>> start TEXT EXCERPT

Claire Hummel (shoomlah) wrote,
Claire Hummel
shoomlah

  • Mood:

Uh...

Aaaawr, shit.

I fucked up the yerf forums big time... Well, I doubt it was just me, but, erm, now I'm paranoid. I posted a redline to 'help' someone in the critique section, but it turned out to be on the Friday after a big Core thing at school. I had gotten pretty damned emotional during the day talking with some considerably ignorant men, who did soil the name of manhood in my mind, sadly. I mean, I love men! Nevertheless, it put me in a touchy, touchy little mood. I got mad at toast if it looked at me wrong, man.

So, my redline for the male was good, helped work on the anatomy... But it is this picture of a monstrous male lion sleeping next to this miniscule, ill-defined lioness. Of course, this uncosciously set me off big-time, and I subtly attacked the guy in my post. Yes, it had gotten me a bit miffed, but I seriously hadn't meant to express that. So, my next two posts were threaded with extreme bitch-mode Shoomy, which can only be a bad thing, and were probably more detrimental than anything. He replied saying he hadn't meant to offend anyone a day later, to which I quickly replied and apologized for my behavior- I was happy again, and realized that what had gone on had probably been rather inappropriate.

>> end TEXT EXCERPT

> [WRITTEN INSTRUCTION]: Carry on the journal entry about the forum critique incident, writing on from its last sentence.

>> start SOURCE MATERIAL

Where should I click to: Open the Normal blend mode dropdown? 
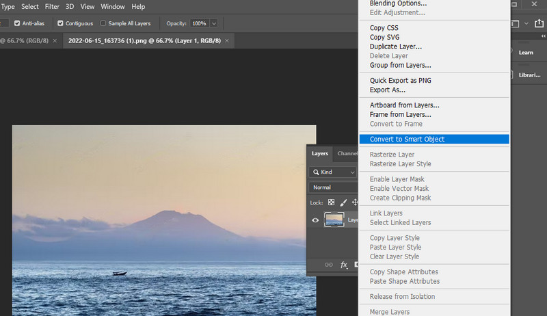coord(333,187)
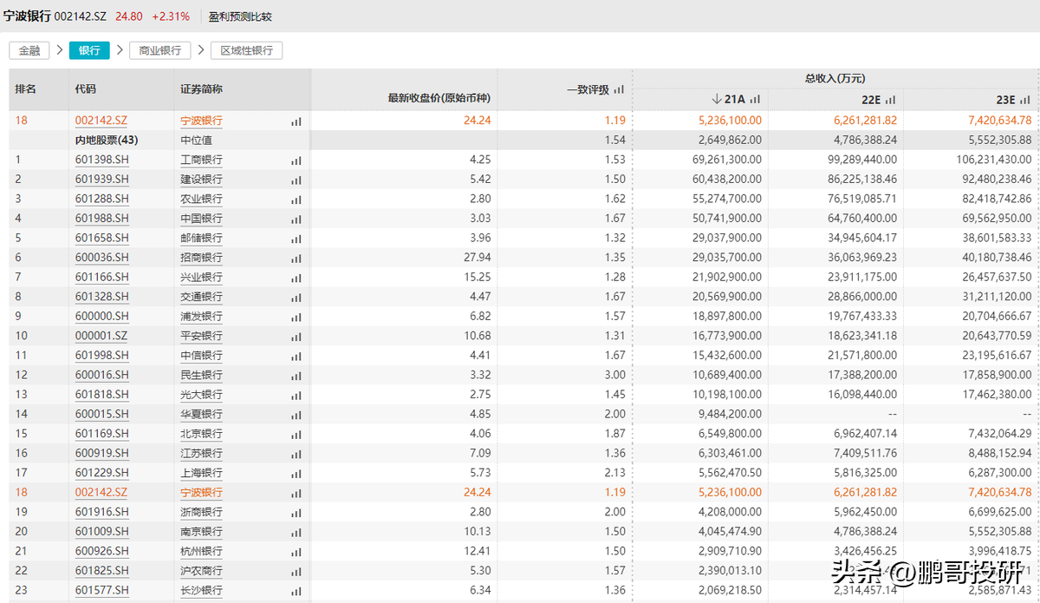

>> end SOURCE MATERIAL

> [RESULT OF THIS EXERCISE]:
Right, then.

I hadn't checked my mail in a few days, and I had apparently gotten a PM from Gryllus informingly me, to repeat, that ithad been inappropriate. I replied aggreeing and thanking her muchly for deleting the post, and I proceeded to check out the forums as I oft do late into the wee hours of the night.

So, as I soon noticed- the forums are now moderated. I wondered, y'know, after a long redline I had typed up and drawn out using the laptop tocuhpad hadn't showed up on the post. Now I feel outstandingly guilty, and I have no idea what I should do about it. This was in no way how I usually treat these posts, and I feel as if I've failed yerf and I've been a bad example, and, and...

Damn.

I at least hope lj isn't moderated.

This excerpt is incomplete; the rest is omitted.